Dame Kathleen Ollerenshaw
(Born c.1912) Probably Manchester’s most famous woman of modern times, she had been born into the celebrated Timpson family in Withington, South Manchester in 1912. Her grandfather, William Timpson had founded the shoe empire which bore his name by opening a shop in Oldham Street in Manchester in 1870. Profoundly deaf from early childhood, Kathleen was an exceptional girl who would let nothing stand in her way. She was to serve as Conservative Councillor for Rusholme for 26 years, was to become Lord Mayor of Manchester (1975-1976), was made a Freeman of the City and was an advisor on educational matters to Margaret Thatcher’s government in the 1980s. In her youth she had been very athletic, having played hockey for Oxford University and for the County of Lancashire. A witty and energetic personality, she loved music, and was the prime motivator in the creation of the Royal Northern College of Music.
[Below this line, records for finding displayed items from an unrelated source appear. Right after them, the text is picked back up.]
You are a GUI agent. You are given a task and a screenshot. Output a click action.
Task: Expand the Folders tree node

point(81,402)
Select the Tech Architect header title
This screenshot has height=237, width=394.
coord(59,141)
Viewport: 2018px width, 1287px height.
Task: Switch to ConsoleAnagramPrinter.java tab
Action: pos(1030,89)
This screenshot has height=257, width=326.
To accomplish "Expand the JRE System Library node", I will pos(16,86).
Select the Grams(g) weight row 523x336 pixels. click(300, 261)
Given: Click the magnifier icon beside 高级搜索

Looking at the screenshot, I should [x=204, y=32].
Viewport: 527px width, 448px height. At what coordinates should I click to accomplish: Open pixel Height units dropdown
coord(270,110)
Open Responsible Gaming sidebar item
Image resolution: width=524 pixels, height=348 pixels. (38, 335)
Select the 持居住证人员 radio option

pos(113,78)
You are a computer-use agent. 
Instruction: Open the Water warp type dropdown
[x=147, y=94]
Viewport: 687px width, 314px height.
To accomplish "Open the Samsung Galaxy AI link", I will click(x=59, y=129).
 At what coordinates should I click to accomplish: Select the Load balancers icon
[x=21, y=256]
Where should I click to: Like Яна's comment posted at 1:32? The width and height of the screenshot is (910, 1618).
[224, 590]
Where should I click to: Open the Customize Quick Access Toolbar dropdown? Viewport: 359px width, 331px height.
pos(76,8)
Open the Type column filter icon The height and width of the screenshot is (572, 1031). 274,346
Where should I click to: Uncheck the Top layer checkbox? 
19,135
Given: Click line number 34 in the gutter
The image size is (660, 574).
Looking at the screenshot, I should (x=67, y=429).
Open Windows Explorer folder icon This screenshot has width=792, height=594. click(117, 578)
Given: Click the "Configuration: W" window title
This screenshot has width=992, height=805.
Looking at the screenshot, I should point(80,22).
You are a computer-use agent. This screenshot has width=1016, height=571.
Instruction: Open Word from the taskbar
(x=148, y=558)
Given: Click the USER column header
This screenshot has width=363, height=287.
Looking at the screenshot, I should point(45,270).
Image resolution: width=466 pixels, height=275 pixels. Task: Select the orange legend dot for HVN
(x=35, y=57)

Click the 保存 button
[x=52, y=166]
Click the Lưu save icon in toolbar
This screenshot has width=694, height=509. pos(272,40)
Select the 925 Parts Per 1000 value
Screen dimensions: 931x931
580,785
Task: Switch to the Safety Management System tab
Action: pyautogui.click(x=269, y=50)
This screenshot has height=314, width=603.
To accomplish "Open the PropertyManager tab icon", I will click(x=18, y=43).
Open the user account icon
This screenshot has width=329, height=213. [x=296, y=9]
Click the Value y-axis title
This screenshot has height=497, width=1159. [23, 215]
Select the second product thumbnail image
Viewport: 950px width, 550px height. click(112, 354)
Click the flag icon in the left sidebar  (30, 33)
She also sat on many educational panels, including the boards of Manchester University and the Metropolitan University of Manchester. As a renowned mathematician, she published many scientific and academic papers, of which her “Magic Squares” paper is probably best known. She was married to Colonel Robert Ollerenshaw, who was a distinguished military surgeon, a pioneer of medical illustration and had been High Sheriff of Greater Manchester from 1978 to 1979.